Advocates for people with Down syndrome stress that affected individuals have the same human rights and emotions as any other human beings. The abuse and forcible institutionalization of people with Down syndrome was closely linked to early twentieth-century racial and eugenic theory, culminating in the killing of many people with Down syndrome and other disabilities by the Nazi government in Germany in the 1930s-1945, and the creation of compulsory sterilization programs around the world which targeted the mentally disabled.
Today, Down syndrome is considered grounds for abortion in an increasing number of countries. The number of children born with Down syndrome is decreasing due to the large number of abortions following an early diagnosis of Down syndrome during pregnancy. In a hearing before the German Parliament, doctors stated that 90% of all fetuses prenatally diagnosed with Down syndrome are aborted. This number is consistent with the official statistics, wherein 1500 children with Down Syndrome should, statistically, have been born per year (at a prevalence rate of 1:600), but only 63 per annum were listed in the 1995 birth register.
Advocates for people with Down syndrome also point to various factors, such as special education and parental support groups, that make life easier for parents of children with the disorder.
In most developed countries, since the early 20th century many people with Down syndrome were housed in "mental sub normality" institutions or colonies and excluded from society. However, nowadays parents, educators and other professionals generally advocate a policy of "inclusion", bringing people with any form of mental or physical disability into general society as much as possible. In some countries, people with Down syndrome are educated in the normal school system, if practical.
Despite this change, the reduced abilities of people with Down syndrome pose a challenge to their parents and families. While living with their parents is preferable to institutionalization for most adults with Down syndrome, they often encounter patronizing attitudes and discrimination in the wider community.

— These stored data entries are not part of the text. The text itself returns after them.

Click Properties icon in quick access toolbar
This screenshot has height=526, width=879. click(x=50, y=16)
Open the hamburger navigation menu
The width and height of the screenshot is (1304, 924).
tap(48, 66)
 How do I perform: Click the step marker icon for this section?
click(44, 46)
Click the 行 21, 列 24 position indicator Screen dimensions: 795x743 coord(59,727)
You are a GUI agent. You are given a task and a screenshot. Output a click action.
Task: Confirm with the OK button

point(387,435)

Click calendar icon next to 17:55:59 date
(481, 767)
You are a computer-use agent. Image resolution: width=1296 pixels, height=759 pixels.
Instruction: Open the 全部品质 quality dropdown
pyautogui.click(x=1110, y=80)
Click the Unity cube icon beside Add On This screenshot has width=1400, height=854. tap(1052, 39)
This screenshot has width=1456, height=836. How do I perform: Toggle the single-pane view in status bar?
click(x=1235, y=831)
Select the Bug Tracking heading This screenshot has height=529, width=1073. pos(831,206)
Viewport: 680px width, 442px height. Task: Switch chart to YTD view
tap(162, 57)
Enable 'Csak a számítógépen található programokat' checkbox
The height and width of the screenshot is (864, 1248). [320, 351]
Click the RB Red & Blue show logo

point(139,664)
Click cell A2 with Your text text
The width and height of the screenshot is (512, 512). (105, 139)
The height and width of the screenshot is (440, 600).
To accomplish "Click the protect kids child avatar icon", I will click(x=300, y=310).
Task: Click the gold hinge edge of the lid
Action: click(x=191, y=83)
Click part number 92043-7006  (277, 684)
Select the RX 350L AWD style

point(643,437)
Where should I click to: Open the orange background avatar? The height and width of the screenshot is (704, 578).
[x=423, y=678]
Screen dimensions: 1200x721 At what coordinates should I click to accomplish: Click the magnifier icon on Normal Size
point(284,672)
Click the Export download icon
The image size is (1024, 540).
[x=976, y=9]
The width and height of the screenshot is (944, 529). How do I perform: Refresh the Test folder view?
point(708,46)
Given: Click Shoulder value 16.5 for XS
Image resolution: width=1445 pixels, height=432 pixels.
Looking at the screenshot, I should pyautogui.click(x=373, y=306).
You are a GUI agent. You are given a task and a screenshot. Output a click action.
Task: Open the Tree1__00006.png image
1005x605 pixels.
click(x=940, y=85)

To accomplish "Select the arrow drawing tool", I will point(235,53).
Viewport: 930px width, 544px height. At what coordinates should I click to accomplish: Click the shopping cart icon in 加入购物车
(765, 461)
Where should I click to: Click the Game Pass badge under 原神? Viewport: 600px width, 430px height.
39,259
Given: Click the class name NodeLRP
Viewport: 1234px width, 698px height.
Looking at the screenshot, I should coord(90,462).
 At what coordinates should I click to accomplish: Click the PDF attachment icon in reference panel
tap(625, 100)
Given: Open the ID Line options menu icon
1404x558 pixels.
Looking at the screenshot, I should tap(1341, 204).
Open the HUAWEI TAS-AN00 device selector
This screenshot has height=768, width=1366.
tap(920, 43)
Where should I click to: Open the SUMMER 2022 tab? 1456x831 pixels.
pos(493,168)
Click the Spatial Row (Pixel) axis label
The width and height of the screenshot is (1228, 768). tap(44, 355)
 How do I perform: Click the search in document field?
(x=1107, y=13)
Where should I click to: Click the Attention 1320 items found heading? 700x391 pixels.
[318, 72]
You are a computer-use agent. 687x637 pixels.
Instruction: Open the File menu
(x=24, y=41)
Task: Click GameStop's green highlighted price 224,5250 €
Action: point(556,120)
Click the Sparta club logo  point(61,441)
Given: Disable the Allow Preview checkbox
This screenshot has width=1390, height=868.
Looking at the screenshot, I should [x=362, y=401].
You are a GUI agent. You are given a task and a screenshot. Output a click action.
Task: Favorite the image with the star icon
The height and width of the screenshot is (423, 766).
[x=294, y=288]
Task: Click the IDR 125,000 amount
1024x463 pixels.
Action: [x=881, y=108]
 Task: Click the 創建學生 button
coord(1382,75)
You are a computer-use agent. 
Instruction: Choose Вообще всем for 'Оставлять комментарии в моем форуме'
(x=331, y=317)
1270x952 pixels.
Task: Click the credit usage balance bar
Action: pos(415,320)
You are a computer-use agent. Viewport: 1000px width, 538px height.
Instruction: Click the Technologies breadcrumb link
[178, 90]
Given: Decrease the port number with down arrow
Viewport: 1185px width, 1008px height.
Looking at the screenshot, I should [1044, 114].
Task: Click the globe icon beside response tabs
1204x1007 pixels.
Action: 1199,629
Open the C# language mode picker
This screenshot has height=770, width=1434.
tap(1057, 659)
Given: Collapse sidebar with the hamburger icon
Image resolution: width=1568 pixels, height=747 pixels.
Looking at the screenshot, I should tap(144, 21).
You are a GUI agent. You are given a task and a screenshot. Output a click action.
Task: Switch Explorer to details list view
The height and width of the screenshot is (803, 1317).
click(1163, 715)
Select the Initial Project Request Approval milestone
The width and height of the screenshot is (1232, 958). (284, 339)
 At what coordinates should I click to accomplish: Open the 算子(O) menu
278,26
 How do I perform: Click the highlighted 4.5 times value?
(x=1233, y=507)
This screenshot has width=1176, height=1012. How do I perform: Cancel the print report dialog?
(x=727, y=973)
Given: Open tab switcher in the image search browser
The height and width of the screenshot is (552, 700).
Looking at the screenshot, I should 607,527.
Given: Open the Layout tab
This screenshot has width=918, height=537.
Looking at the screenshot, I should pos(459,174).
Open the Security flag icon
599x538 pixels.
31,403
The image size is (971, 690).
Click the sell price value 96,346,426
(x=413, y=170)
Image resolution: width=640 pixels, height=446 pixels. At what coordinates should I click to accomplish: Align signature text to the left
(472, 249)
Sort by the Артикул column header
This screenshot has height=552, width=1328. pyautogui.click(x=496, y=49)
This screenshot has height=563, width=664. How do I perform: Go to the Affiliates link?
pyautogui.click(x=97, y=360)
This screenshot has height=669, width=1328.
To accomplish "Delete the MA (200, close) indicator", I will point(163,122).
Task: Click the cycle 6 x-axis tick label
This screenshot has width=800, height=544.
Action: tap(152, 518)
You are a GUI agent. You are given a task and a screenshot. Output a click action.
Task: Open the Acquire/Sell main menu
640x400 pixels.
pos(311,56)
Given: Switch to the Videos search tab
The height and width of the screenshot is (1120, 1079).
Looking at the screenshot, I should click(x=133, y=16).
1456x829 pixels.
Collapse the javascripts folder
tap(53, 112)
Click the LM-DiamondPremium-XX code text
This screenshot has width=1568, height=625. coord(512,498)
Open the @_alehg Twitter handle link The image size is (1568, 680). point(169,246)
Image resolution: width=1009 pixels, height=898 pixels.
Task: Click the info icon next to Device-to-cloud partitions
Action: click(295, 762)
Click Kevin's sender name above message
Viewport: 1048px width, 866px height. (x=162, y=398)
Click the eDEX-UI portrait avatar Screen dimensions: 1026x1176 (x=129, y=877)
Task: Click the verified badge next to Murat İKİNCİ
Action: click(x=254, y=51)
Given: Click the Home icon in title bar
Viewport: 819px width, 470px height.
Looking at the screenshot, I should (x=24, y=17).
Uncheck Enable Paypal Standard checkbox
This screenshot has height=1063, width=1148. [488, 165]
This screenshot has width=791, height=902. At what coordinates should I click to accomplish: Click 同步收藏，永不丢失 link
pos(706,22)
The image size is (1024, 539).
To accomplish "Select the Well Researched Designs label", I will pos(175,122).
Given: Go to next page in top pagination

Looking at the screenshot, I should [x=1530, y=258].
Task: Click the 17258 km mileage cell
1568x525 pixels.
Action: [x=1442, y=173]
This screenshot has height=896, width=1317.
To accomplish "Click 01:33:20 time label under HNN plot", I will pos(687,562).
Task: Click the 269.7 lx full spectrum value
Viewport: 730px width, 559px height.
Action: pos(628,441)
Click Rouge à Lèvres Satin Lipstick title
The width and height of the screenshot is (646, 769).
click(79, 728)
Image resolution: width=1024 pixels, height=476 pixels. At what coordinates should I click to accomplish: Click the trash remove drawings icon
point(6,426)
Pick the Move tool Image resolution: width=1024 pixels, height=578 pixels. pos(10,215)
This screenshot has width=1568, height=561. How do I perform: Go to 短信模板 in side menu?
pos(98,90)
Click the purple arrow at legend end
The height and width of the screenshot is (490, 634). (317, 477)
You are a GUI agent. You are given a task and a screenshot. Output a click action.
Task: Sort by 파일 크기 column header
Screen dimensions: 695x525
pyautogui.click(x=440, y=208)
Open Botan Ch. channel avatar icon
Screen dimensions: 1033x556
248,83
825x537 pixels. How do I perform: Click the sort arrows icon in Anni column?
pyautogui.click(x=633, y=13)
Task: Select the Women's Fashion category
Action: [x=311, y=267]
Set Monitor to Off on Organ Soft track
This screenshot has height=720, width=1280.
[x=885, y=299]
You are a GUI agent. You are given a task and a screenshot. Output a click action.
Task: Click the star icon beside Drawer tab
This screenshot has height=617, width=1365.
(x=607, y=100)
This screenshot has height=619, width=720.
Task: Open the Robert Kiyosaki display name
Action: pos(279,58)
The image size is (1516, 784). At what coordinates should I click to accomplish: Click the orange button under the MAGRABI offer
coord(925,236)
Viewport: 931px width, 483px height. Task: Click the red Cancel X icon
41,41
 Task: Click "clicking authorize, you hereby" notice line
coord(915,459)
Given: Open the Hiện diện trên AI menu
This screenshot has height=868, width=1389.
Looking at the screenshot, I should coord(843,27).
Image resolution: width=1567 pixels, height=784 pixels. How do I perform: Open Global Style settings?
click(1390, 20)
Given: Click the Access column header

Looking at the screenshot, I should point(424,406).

Although some people with Down syndrome are able to run their own household, apply for a regular job, get a driver's licence and take care of insurances, etc, by themselves, most need some degree of assistance. Whilst preferable to institutional living, the 1980's and 1990's experiments with group homes were not especially successful, and a number of new models are emerging. In the past few years the independent (supported) living model has found favor with UK governments. With Direct Payments, some people are able to employ their own staff. Individuals can take on their own tenancy, and receive support from a skilled caregiver in organizing their own life, studies, career, and outside interests.
Many children with Down syndrome in the UK are now educated in mainstream schools, learn to read and write, and are likely to live productive and valued lives as part of their families and communities. However, full-time mainstreaming proves difficult after the first few years of schooling, because the intellectual gap between children with and without Down syndrome widens at this age. Complex thinking as required in sciences but also in history, the arts, and other subjects is often beyond their abilities, or achieved much later than in most children. Therefore, if they are to benefit from mainstreaming without feeling inferior most of the time, special adjustments must be made to the curriculum.
Another issue is the danger of underestimating their abilities. This was more common in institutions, where Down Syndrome children often failed to reach their potential despite being capable of much more, but this issue is often present in school as well. For example, a recent study successfully taught 3 year olds with Down Syndrome, who would be developmentally at an 18 month old level, to read, and found their speech development was accelerated. A few people have even suggested that children with Down Syndrome may have normal intellectual potential, but are greatly underestimated.
Some European countries such as Germany and Denmark advise a two-teacher system, whereby the second teacher takes over a group of disabled children within the class. A popular alternative is cooperation between special education schools and mainstream schools. In cooperation, the core subjects are taught in separate classes, which neither slows down the non-disabled students nor neglects the disabled ones. Social activities, outings, and many sports and arts activities are performed together, as are all breaks and meals.
Individuals with Down syndrome share many of the characteristics of their parents, with an average life expectancy of 49 years in the USA versus 77 years for the whole population, having increased from 25 years. This increase is credited mainly to improved diet, housing, and health and social care. Many children and adults with Down syndrome enjoy a satisfactory quality of life, and the extra chromosome may even confer some health benefits, such as reduced incidence of certain cancers caused by double immunity. Lung cancer, for instance, is virtually unknown in people with Down syndrome. Conversely, leukemia is more common than in the general population.
Men with Down syndrome are usually infertile, but some women with Down syndrome have had children. A woman with Down syndrome could pass Down syndrome to her children.